**Consignes**
Répondez à ces questions d'après l'extrait sur la haute administration ci-dessous :
(a) Selon René Girard, à quoi la recherche du bouc émissaire permet-elle aux sociétés humaines d'accéder ?
(b) Dans quel quotidien en ligne le texte d'Henri Bergeron a-t-il été publié ?
(c) En quelle année l'EPRUS a-t-il été dissous au sein de Santé publique France ?

**Extrait de page**
Dans les années 1980, l’anthropologue philosophe René Girard établissait que la recherche du bouc émissaire permet aux sociétés humaines d’accéder à une paix éphémère. Il semblerait que la haute administration s’apprête à porter un large haut de forme, endossant une somme d’accusations d’entraves administratives rivalisant avec les descriptions les plus fantaisistes du Gosplan dans les ouvrages de Mikhaïl Boulgakov1.
Dans un texte publié par le quotidien en ligne AOC, Henri Bergeron, sociologue et directeur de Recherches au Centre de Sociologie des Organisations Sciences Po-CNRS revenait sur l’erreur originelle commise par les hauts-fonctionnaires de notre pays. Selon lui, la pénurie de masques, les restrictions de moyens alloués au plan pandémie et la dilution de l’EPRUS (Etablissement de préparation et de réponse aux urgences sanitaires dissout en 2016 au sein de Santé publique France) sont pour partie liées aux leçons tirées de la grippe A (H1N1) en 2009. Bergeron résume : « pour caricaturer, on a jugé après cet épisode en avoir trop fait ». Détricoter l’existant pour s’adapter aux priorités changeantes d’une administration, c’est le désapprentissage organisationnel. Ajoutez-y le besoin de la société à identifier son bouc émissaire, et vous tenez les ingrédients d’un scandale d’Etat frémissant.
L’apparente disparition en Europe de la terreur qu’inspirait le communisme, a fait croire à nombre de nos contemporains que nous sortions de « l’âge idéologique » pour entrer dans un monde où la rationalité du système capitaliste serait contrôlée par le nouveau dieu « marché ». Une croyance propagée par un cercle d’initiés, formés aux mêmes sources et se prenant pour une élite mondialisée. Or nous sommes bien loin de la soumission aux plans de transformation de l’hôpital et du système de santé, attendue par ces apôtres de la religion du marché. Au contraire, c’est une révolution qui surgit du corps social français, sensible aux protestations des soignants, que les rémunérations à l’applaudimètre à 20h n’auront pas étanchées.

**Données fournies**
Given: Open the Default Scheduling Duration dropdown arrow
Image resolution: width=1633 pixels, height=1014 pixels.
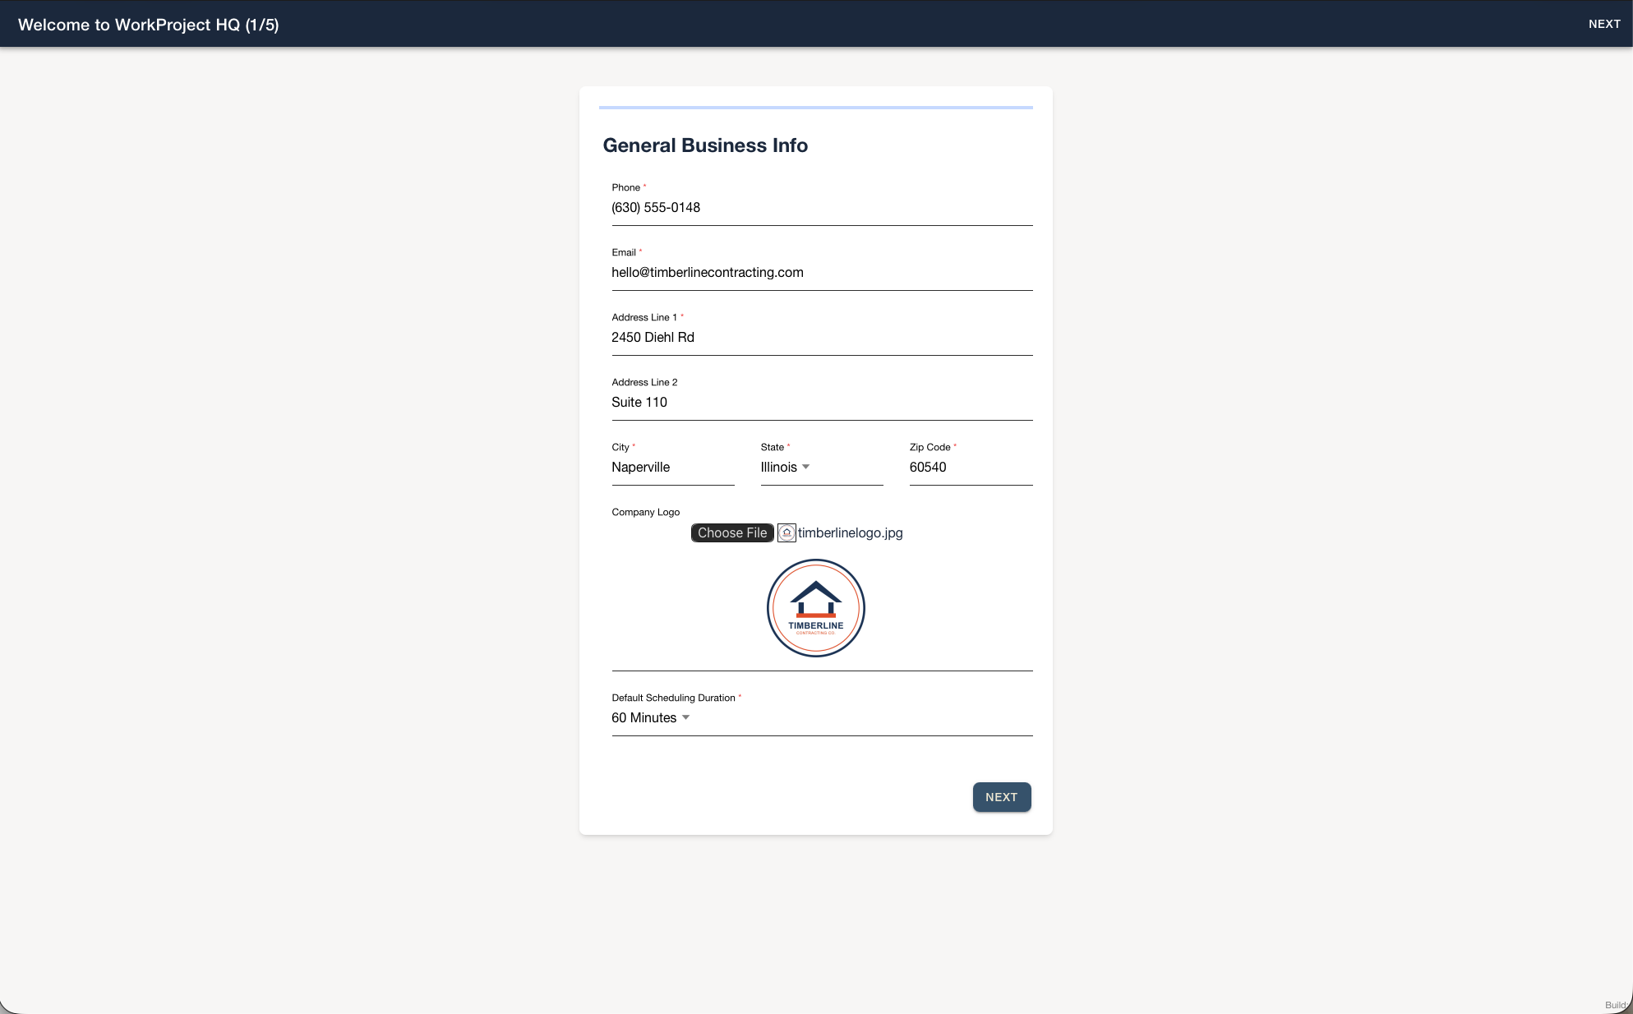Looking at the screenshot, I should [686, 717].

**Réponse**
(a) À une paix éphémère.
(b) AOC.
(c) En 2016.